We transferred from our van to a 4WD jeep that would take us inside Kaudulla. The entrance fee was steep -- about 15000 rupees in total. It was a bit of a squeeze in the jeep but once the driver took off the top cover, we stood up two at a time, to enjoy the amazing breeze and create more seating space. 

The elephants are the highlight of Kaudulla, but it also has a lot of other flora and fauna. 

This GIANT wasp nest with wasps buzzing around it, for example... freaky!

My first thought when I saw this ant hill -- ku klux klan!

We also managed to catch a glimpse of this peacock before it dashed into the bushes.

Tootoie and me enjoying our open-top ride

Once we got inside the national park, we realised why we needed a 4WD vehicle. This was the kind of path we were about to go on. 

True to what I had read, there were very few jeeps in the area. 

Some parts of the path were extremely muddy, and we even saw a jeep that had got stuck in the mud and was being pulled out by another jeep. At one point, so much mud splashed up in the air, the poor souls sitting on the side seats (including me) got a nice dose of slushy mud on their clothes!

This video will give you an idea of what the journey was like.
(That's Tootooie, the screamer. And yes, that's me cracking the 'mudslinging' joke.)

Suddenly, our driver told us that he had spotted an elephant. Can you see it in the photo?

So we started driving towards it. 

Xena and Viv try to spot what she'd refer to as 'ELLY!'

And there it was -- the majestic creature!

Soon, a couple of jeeps had materialised, but we all kept a safe distance from the elephant. 

One more!

And two more! There were quite a few jeeps in this area, as you can tell from the snaking queue.
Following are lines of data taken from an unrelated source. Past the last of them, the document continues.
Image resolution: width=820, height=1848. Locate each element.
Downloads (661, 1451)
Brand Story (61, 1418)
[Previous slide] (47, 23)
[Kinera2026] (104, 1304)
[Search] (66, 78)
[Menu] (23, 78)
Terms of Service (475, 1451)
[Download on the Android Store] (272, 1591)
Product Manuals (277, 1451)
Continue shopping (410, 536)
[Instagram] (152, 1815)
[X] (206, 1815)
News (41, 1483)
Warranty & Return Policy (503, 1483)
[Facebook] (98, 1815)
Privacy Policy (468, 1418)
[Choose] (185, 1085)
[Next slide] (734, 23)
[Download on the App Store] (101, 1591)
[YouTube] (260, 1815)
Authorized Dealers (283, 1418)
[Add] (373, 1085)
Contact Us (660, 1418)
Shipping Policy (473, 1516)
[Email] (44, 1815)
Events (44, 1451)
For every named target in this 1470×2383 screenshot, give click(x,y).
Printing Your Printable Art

Some kind of exotic bird was circling in the sky, but with the elephants in sight, no one paid much attention to it. I say so because the driver did tell us what bird it was and I still have no idea. 

We couldn't decide if this was a baby elephant or a pregnant adult (see the bulge on its side?).
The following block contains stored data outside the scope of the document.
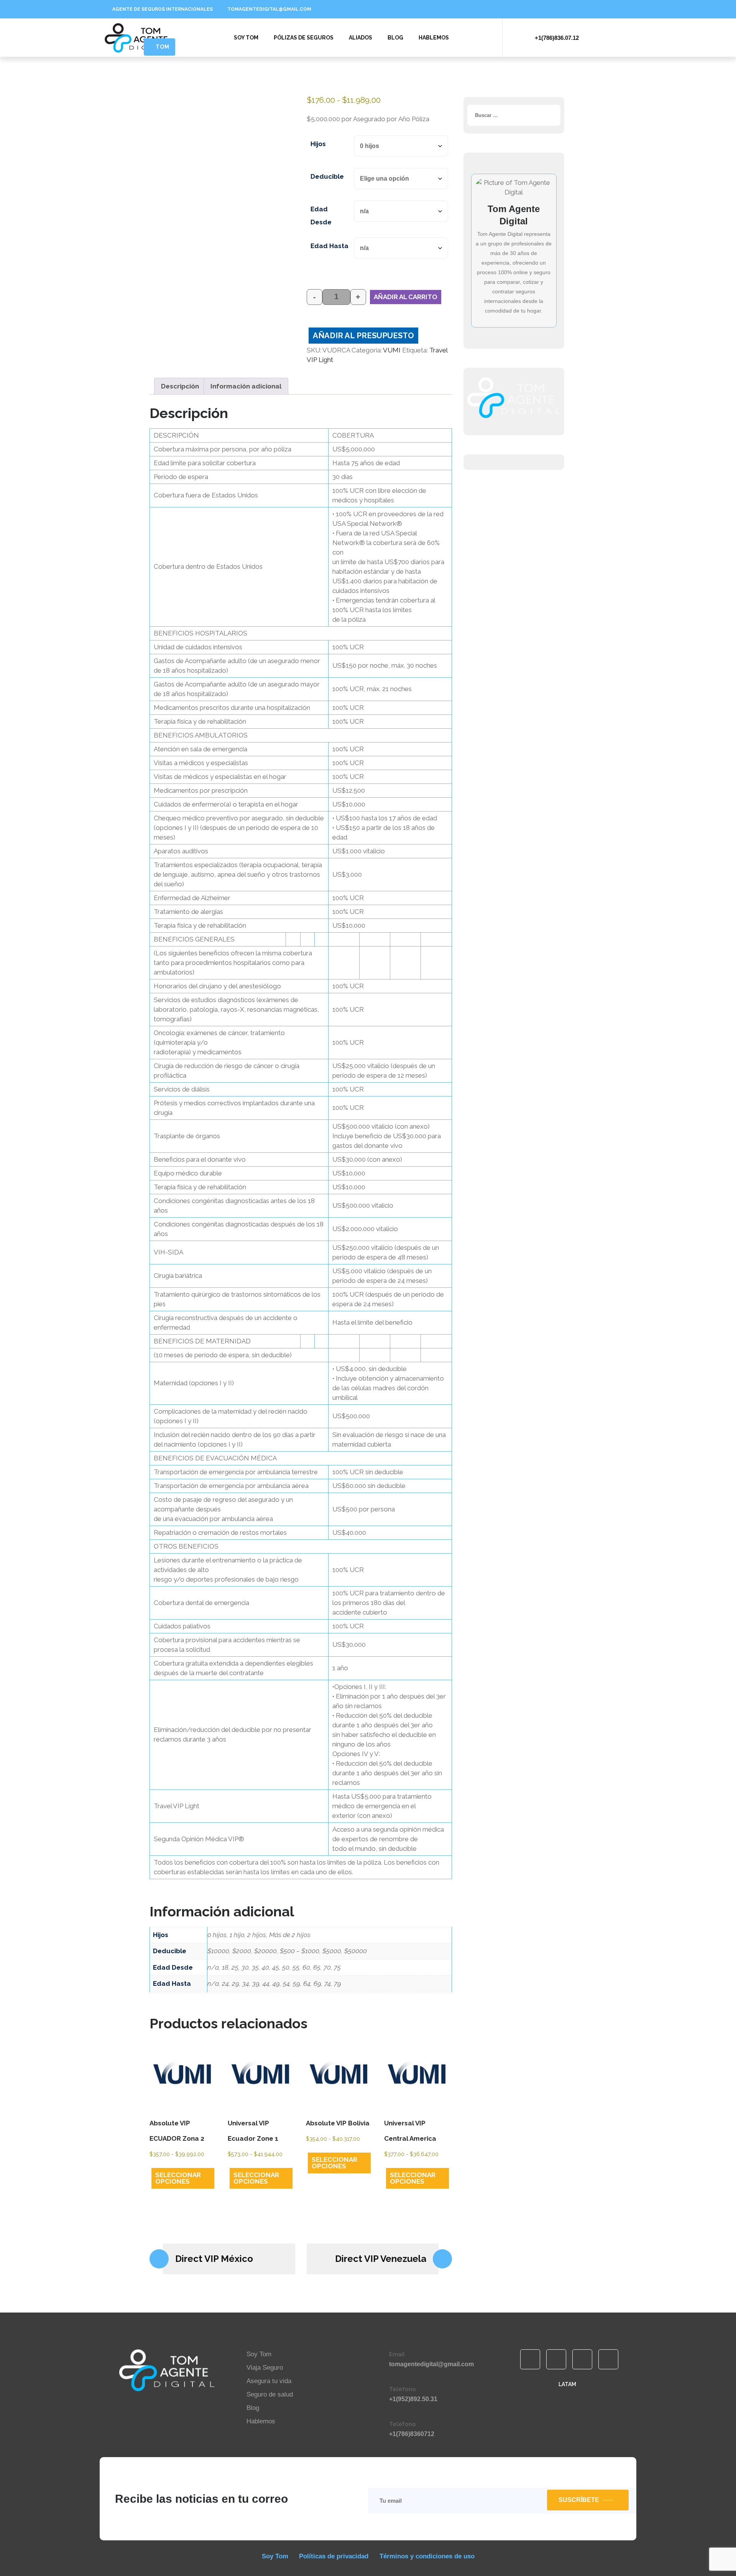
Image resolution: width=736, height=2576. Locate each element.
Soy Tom (246, 38)
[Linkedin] (496, 9)
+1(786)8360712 (411, 2434)
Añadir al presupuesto (363, 335)
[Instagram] (521, 9)
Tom (162, 47)
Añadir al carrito (405, 297)
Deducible (327, 176)
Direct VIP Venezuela (380, 2258)
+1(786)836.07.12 (557, 38)
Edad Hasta (329, 246)
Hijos (318, 144)
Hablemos (434, 38)
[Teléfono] (377, 2394)
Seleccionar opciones (178, 2178)
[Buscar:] (513, 115)
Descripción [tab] (180, 386)
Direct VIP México (214, 2258)
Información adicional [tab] (245, 386)
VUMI (392, 350)
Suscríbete (579, 2500)
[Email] (377, 2359)
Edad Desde (321, 215)
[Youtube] (508, 9)
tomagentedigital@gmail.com (431, 2364)
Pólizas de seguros (304, 38)
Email (397, 2354)
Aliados (360, 38)
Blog (395, 38)
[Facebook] (483, 9)
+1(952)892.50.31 (413, 2399)
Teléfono (402, 2389)
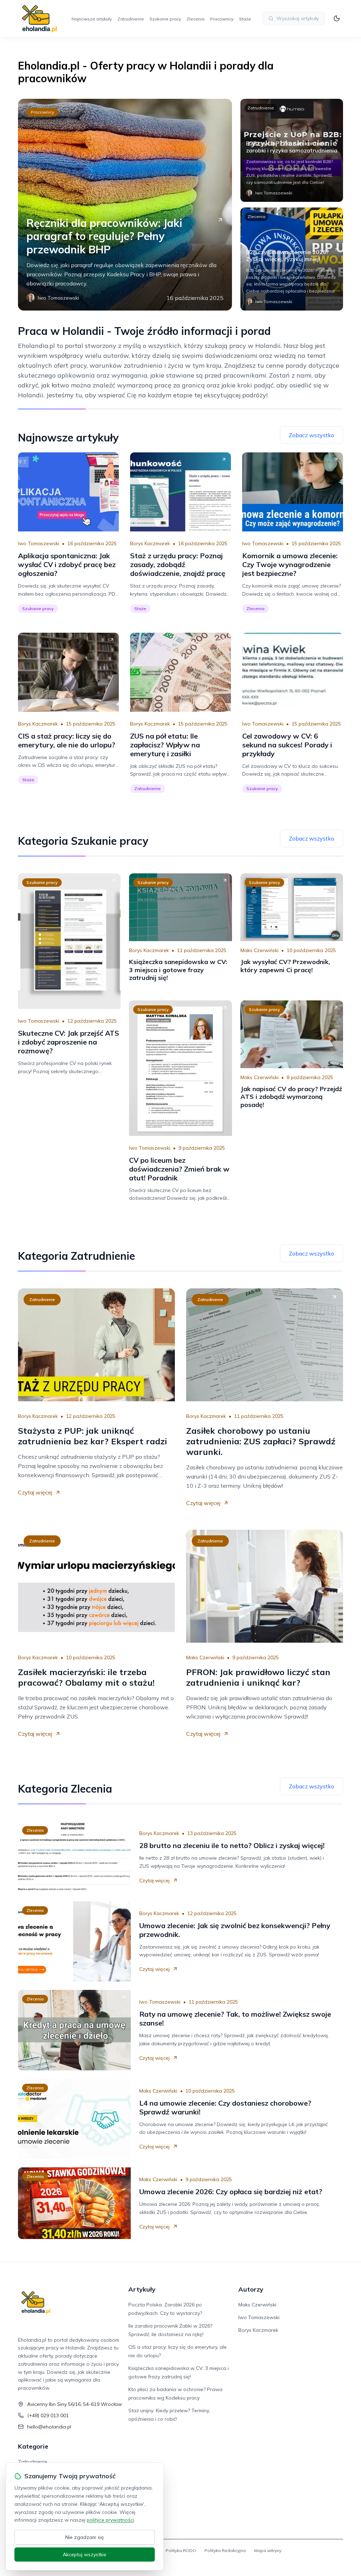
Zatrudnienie (130, 19)
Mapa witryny (267, 2550)
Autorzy (250, 2289)
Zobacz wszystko (311, 435)
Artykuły (141, 2289)
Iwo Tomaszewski (38, 543)
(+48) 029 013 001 (48, 2415)
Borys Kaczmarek (150, 543)
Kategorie (33, 2446)
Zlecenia (195, 19)
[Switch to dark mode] (336, 18)
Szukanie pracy (165, 19)
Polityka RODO (181, 2550)
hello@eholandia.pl (49, 2427)
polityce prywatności (110, 2520)
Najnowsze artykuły (92, 19)
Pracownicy (221, 19)
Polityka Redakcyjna (225, 2550)
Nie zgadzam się (84, 2537)
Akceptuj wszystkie (84, 2554)
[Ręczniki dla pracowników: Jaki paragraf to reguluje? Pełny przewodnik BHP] (125, 205)
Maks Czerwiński (259, 950)
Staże (245, 19)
It was really nice to see the elephants out in the open like this. 

We had spent about two hours driving around in Kaudulla when our driver asked us if we were done and wanted to head back. There was a very enthusiastic 'Yes!' from my mom because she had been quite nervous about the muddy paths, the crazy way in which the jeep was going up and down the muddy ditches, and not to mention being face to face with giant, wild creatures. In fact, she wanted to go home as soon as we had seen literally two elephants! "Bas ho gaya, let's go." She said. I had to chide her, "Kyun? Mrs Sharma aa rahi hai chai par?" 

Anyway, we were also quite done with the elephants, and it was also quite hot out there. I, planner of all planners, carrier of anything that anyone might need, had very smartly forgotten the giant hats in our van. So we had to take turns sharing the two caps I'd dutifully handed the dads that morning. 

On the way back, we saw many, many, many monkeys on the road. 

The jeep had been moving very slowly inside the national park, but now that we were on a real road, our driver went a little bonkers. But we loved the speed and the breeze. 

We saw more elephants on the way back! 

Once we got  back to the bungalow, we gathered in the balcony and played card games. Uno is always a hit with our family, and the fights that happen during Uno are the best! Such entertainment, much hilarity. My mom is especially prone to forgetting to say Uno, and gets the most instances of 'UNO NAHIN BOLA!' from the rest of us. 

Out of nowhere, this bug decided to join in the fun. 

Was it a praying mantis? Praying or not, it was swaying for sure. 

Viv and Tootooie decided to investigate the cause of the bug's slow dancing by switching off the fan. They were still in the middle of their investigation, when my mom decided she'd had enough and flicked it off the balcony to collective protests. Hopefully, it made a fine landing. 

Coincidentally, we were also ready to make a fine landing on our respective beds; that's how tiring the day had been. The next day was to be even longer.